* WHAT NEEDS TO BE DONE *
How many lines in the material below contain the word "agent"? Reply with the number only.

Data records:
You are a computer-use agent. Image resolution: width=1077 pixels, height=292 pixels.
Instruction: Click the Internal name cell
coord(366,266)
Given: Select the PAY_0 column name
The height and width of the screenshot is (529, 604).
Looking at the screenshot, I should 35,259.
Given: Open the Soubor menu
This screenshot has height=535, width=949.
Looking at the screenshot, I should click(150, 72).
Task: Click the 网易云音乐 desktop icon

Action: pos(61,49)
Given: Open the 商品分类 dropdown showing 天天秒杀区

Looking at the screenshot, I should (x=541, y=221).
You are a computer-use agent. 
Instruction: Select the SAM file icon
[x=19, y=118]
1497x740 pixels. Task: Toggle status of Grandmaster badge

* RESPONSE TO THIS EXERCISE *
2